Step 14Over the next 30-45 days you'll need to check and possibly re-torque the
spring perch U-bolt nuts several times. It turned out to be about once every week, week and a half or so for me. The Nyloc nuts should not necessarily loosen but the pack will compress and the U-bolts will stretch somewhat. DO NOT FORGET TO DO THIS!!! You do NOT want the axle flopping around loose. Hard breaking, accelerating, and cornering will eventually result in breaking one or more U-bolts. Not a healthy scenario.
!!!!IMPORTANT!!!! Not unlike an engine, springs need to be broken in gradually. DO NOT take new springs off road immediately after installation! Springs should be gradually worked in over a period of several hundred miles. A good recommendation is 30-45 days of daily driving with several VERY light fire roads/4x4 trails starting around day 15 and gradually progressing to more extreme trails around day 45. The point is to keep the repetitive, extreme flexing of the springs to a minimum early in the spring's life. Springs build up a considerable amount of heat when they're flexing. Continuous extreme flexing - like 4-wheeling - will damage the springs causing them to sag or fail prematurely. This is VERY important! A broken leaf spring on the trail or street can be life threatening!
Review ...
I have to say I'm very happy with my decision to go with Alcan Spring. The quality of the workmanship in the springs stands out. The performance both on and off the highway is great! I have no complaints at all which should not be a surprise since Alcan custom produces the springs per your specifications. This is an important point when lifting a Montero Sport. The usual - low budget - technique to gain lift on the Montero Sport is to turn (tighten) the torsion bars up the desired amount and then adjust the rear lift to match via "add a leafs", extended shackles or both. This means every lifted vehicle is going to be just a little bit higher or lower then every other Montero Sport. It would be impossible to make one spring design that optimally fit every Montero Sport.

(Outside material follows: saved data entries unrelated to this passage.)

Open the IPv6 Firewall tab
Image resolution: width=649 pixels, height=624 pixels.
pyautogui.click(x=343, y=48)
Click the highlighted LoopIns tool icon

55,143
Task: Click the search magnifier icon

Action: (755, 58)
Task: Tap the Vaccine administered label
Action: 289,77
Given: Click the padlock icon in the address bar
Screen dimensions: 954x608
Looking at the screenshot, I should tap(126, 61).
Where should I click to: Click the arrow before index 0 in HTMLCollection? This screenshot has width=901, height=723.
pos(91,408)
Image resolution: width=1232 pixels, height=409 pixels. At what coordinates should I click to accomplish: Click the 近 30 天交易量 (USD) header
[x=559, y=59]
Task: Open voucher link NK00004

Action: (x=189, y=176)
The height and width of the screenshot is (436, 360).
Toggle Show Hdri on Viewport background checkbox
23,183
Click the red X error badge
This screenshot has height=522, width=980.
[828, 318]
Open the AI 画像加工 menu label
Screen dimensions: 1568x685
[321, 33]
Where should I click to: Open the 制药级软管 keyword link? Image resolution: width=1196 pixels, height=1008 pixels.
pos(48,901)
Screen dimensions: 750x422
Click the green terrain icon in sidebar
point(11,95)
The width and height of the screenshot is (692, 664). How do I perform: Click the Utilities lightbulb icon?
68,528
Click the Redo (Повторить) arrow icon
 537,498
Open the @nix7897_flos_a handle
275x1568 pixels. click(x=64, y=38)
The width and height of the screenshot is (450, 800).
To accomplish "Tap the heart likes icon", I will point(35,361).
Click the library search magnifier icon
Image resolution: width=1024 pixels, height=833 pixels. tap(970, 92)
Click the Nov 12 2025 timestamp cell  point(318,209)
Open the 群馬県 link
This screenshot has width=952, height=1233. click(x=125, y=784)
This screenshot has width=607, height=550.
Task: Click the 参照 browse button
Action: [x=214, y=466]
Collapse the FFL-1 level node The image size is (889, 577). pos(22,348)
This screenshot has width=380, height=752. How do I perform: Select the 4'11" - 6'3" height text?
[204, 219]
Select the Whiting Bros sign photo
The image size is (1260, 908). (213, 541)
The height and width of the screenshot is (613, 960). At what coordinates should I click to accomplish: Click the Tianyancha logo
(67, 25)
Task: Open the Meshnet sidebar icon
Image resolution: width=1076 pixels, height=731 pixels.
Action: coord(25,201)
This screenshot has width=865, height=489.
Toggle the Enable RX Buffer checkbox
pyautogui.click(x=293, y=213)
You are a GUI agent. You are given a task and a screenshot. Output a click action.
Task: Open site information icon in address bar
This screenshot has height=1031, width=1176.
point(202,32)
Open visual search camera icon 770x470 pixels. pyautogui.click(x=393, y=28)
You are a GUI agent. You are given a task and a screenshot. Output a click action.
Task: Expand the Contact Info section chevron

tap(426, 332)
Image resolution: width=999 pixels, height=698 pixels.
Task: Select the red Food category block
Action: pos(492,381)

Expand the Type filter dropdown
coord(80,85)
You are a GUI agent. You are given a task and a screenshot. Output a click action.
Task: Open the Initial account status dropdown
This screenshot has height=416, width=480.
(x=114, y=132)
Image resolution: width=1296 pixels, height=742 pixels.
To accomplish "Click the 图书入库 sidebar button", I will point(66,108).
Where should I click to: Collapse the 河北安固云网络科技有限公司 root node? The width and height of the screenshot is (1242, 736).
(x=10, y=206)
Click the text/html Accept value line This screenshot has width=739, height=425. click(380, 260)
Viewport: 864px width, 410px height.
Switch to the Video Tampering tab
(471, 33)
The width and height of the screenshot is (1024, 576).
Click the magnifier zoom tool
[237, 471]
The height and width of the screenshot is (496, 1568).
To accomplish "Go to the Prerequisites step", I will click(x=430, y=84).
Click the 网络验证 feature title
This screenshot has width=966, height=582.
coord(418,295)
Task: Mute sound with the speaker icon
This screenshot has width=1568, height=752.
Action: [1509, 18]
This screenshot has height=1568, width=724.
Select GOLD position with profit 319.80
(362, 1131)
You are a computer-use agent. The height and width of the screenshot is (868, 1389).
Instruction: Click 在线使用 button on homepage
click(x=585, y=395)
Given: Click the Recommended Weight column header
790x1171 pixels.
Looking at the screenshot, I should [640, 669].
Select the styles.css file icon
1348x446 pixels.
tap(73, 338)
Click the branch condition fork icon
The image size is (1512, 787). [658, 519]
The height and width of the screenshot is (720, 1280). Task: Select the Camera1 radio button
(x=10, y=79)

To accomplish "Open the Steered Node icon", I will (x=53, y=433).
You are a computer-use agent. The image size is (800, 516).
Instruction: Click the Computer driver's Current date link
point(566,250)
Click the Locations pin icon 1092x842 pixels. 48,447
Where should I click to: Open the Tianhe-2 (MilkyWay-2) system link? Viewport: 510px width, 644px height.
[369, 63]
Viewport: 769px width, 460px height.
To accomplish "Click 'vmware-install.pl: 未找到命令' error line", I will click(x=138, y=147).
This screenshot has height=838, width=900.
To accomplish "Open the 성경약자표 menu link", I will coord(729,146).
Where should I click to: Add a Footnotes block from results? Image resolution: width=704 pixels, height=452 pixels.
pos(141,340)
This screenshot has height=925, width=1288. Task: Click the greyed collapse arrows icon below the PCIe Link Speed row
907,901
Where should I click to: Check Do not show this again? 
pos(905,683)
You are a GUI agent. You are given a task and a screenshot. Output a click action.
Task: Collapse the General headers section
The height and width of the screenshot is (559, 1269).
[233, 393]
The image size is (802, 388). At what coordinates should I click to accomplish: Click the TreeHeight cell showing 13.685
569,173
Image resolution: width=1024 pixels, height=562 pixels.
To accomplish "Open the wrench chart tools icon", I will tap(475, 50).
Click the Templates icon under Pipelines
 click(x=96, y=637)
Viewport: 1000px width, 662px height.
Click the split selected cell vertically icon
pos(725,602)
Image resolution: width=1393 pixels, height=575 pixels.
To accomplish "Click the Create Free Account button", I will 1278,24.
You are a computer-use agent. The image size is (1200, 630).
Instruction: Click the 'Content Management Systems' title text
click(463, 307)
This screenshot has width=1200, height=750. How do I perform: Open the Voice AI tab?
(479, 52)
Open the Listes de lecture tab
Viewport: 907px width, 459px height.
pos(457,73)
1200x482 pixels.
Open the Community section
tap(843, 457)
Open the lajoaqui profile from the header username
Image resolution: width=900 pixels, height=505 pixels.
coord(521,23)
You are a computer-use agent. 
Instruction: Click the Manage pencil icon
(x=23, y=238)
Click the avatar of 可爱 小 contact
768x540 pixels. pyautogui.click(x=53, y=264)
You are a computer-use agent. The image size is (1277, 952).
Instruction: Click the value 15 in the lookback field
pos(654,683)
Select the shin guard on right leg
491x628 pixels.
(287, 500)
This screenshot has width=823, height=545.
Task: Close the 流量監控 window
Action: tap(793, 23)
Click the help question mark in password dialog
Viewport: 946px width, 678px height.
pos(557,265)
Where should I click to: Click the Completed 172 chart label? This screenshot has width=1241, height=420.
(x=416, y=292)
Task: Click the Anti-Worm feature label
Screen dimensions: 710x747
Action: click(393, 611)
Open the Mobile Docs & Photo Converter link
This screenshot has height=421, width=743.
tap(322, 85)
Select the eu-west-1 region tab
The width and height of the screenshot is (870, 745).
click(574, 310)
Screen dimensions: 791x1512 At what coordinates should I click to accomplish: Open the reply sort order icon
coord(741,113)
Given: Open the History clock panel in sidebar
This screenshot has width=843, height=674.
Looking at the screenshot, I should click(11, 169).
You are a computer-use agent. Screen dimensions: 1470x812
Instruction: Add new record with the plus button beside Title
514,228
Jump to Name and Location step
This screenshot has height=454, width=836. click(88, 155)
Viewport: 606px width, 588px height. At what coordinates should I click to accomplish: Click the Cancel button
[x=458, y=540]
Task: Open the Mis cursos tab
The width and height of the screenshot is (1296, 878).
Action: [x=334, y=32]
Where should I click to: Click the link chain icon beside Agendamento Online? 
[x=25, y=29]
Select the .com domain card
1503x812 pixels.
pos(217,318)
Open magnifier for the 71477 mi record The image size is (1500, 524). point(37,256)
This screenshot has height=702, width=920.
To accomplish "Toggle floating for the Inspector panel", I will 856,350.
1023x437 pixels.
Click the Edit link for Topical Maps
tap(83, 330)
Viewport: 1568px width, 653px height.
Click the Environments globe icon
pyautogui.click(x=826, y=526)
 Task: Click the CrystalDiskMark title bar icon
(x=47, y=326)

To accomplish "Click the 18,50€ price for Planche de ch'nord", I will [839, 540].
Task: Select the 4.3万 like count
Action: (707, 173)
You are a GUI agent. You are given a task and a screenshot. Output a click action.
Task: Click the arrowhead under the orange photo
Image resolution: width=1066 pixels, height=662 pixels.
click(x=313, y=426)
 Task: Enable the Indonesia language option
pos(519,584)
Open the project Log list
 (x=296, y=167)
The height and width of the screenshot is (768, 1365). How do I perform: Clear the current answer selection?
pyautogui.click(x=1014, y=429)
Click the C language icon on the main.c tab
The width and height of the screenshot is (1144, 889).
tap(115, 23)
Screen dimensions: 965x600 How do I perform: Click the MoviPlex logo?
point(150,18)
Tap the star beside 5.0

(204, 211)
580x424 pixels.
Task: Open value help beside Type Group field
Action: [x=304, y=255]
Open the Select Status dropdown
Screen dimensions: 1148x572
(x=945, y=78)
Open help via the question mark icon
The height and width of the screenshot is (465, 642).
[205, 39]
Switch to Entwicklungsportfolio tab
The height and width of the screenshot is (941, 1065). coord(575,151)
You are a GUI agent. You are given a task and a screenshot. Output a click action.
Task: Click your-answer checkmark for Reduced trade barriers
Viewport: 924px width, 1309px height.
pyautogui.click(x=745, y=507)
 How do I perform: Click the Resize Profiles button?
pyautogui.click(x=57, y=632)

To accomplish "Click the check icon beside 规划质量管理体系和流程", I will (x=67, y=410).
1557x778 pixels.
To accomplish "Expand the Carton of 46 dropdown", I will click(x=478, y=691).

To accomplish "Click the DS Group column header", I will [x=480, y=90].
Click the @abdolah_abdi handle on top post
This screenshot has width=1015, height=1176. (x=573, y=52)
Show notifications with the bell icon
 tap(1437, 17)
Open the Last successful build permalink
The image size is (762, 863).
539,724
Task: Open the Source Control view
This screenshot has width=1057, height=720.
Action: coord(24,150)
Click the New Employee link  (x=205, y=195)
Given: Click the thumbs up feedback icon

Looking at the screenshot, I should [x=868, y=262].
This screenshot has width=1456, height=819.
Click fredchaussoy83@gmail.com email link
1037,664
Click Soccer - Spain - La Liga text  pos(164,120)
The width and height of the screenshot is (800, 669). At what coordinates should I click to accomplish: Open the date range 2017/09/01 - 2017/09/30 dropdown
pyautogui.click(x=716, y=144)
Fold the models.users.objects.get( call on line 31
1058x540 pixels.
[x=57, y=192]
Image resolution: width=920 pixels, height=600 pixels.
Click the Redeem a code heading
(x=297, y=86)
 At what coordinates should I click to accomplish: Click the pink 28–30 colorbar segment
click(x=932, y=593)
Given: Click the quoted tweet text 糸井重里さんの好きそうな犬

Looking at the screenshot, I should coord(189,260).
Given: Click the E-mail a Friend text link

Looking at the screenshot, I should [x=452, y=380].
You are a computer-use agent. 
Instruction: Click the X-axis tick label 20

Another issue is vehicle weight. My Sport now weights in at just under 5100 lbs. This is significantly more than stock so the springs must be tailored to match that weight increase for best performance on and off road. Another issue I resolved with Alcan's help is the replacement of the stock Montero Sport front spring eye and lower rear shackle bushings with the easier to find Toyota FJ40/60 bushings by changing the spring eye dimensions to that of the 1980's Toyota FJ40/60. Replacement bushings for the front are not available in the US and the rear bushings - while available from OME in a kit if you can wait - have a very thin wall which wears out quite fast and severely limits spring flex and twist in that area. Moving to the much thicker walled Toyota bushings allows the use of a custom 18mm
greaseable front spring eye bolt and greaseable rear lower shackle bolt. (NOTE: Custom shackles must be frabicated to allow for the use of a 18mm lower rear shackle bolt. The single piece factory shackle and bolt assembly uses bolts that are 16mm.) Two regular options from Alcan for their springs is the 'military wrap' for the front spring eye to offer an extra level of safety in the case of a main leaf breaking and bolted keepers to allow the springs to 'fan' significantly improving articulation. Alcan springs also use Teflon friction pads between the leaves to allow the leaves to easily slip past each other and also to decrease spring noise.